I think you answered me already. 

Yes it's the 2010 screen set from CNCWoodworker.com and until you pointed it out, I *STILL* had not noticed I called this thread 2020!  Sheesh!   

Second, yes I built the insulated, corner piece that looks a lot like the one TomS made, and it works now.   Debugging it eventually was resolved, as I said above, by closing Mach3 and opening it again.  I've also had it happen once that when I turned on the mill and computer for the day, and ran the zero routine, it screwed up again (retracts about an inch, looks for the block a little, then gives up, sets zero in some odd place and calls it my clearance plane height).  In that case, I quit Mach, restart it, and the autozero works fine. 

I expected the three axis zero button to do something, but you say there's no 3-axis routine in the screenset.  I also did the buttons for zeroing X and Y and they did nothing, but that's probably the same issue.  The code didn't look like it did anything, so I guess it doesn't.


----------



## spumco (Jul 8, 2017)

Hmm.  I don't have a 3-axis button in the UCCNC version, and I don't see on in the Mach3 manual either.  We've got a 'home all' button that sends everything to the home switches and sets the machine coordinates to zero.  This is required before the auto-zero tool change macro is permitted so that the fixed touch plate is in a known position.



MontanaAardvark said:


> I also did the buttons for zeroing X and Y and they did nothing,


 
Are you talking about the "Zero" buttons beside each of the axis DRO's?  If so, those simply change the DRO to zero in the active work offset (G54, 54, etc.) and are not a probing type of thing.

Sorry to hear the Mach3 is flaky for you.  UCCNC is rock-solid for me so far.


----------



## MontanaAardvark (Jul 8, 2017)

No, I'm talking about these buttons:




The manual says they run homing scripts:



"Zero to laser crosshair" is just like hitting the two buttons - to zero X and Y on the DRO's.  It's only easier than that if the laser isn't in the spindle (mine is) but rather a known distance away.   Since mine is in the middle of the spindle, I can just hit the two buttons. 

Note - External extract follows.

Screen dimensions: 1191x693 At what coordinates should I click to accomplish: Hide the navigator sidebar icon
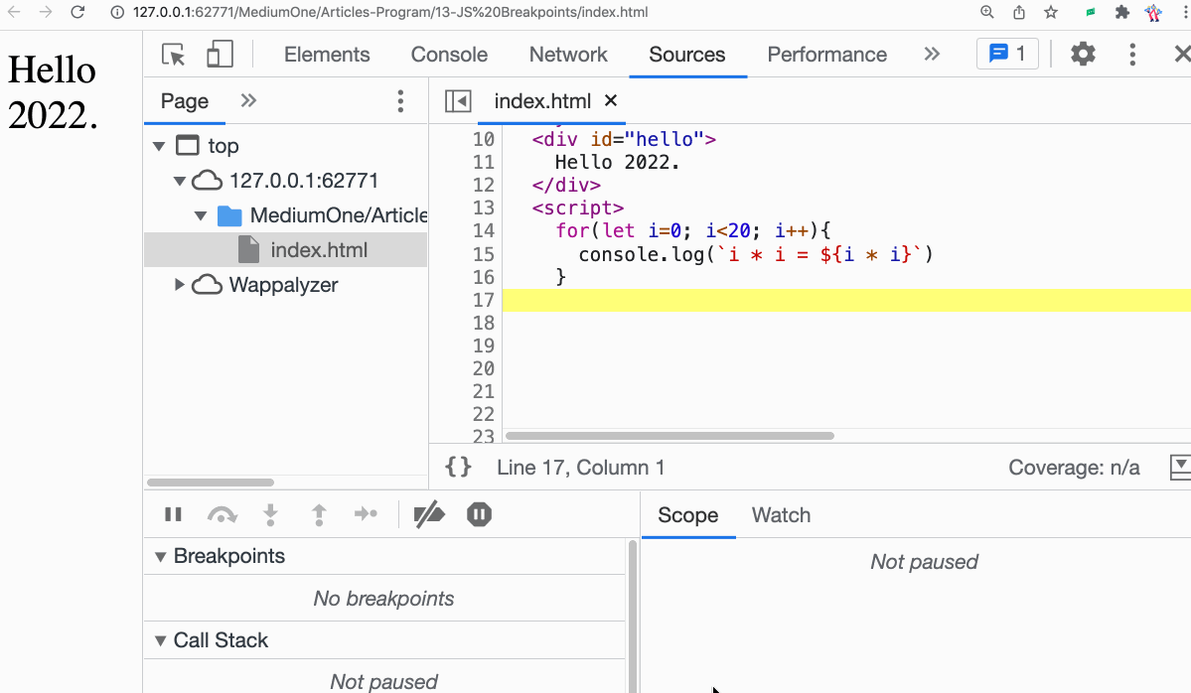[458, 101]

The other buttons say, "Executes VB homing script".  I read that to mean the scripts were there in the long list of macros that I copied over when I installed the 2010 screenset, and I thought that's what I had bought.  I guess what I _really_ bought was a screen that might be a bit better than the default Mach screen (1024.set), but might not be better than it either.  I certainly find it easier to find things on the original screen, but that's almost certainly because I'm used to it.  And, of course, I bought the script that lowers the spindle until it touches my plate and then sets zero.


----------



## spumco (Jul 8, 2017)

Huh.  I guess there's more difference between the Mach3 and UCCNC than I thought.

If you're still having problems - even with just figuring features out - you might try giving Gerry a shout.  He's been incredibly responsive over on the UCCNC forum, so I suspect he'll be helpful if you contact him through his web site or maybe on the Mach3 forum.  I know he also frequents the CNCZone site.

-S


----------



## MontanaAardvark (Jul 9, 2017)

spumco said:


> Huh.  I guess there's more difference between the Mach3 and UCCNC than I thought.
> 
> If you're still having problems - even with just figuring features out - you might try giving Gerry a shout.  He's been incredibly responsive over on the UCCNC forum, so I suspect he'll be helpful if you contact him through his web site or maybe on the Mach3 forum.  I know he also frequents the CNCZone site.
> 
> -S




I suppose I should say, "hey buddy!  Got a 3 axis zeroing routine?"


----------



## spumco (Jul 10, 2017)

You think you're joking, but that sort of thing is just what I've done a couple of times with both Gerry's UCCNC screenset and an x-box jogging plug-in from another guy.  Both times the author/vendor hooked me (and everyone else who bought it) up with some cool features or bug fixes.


----------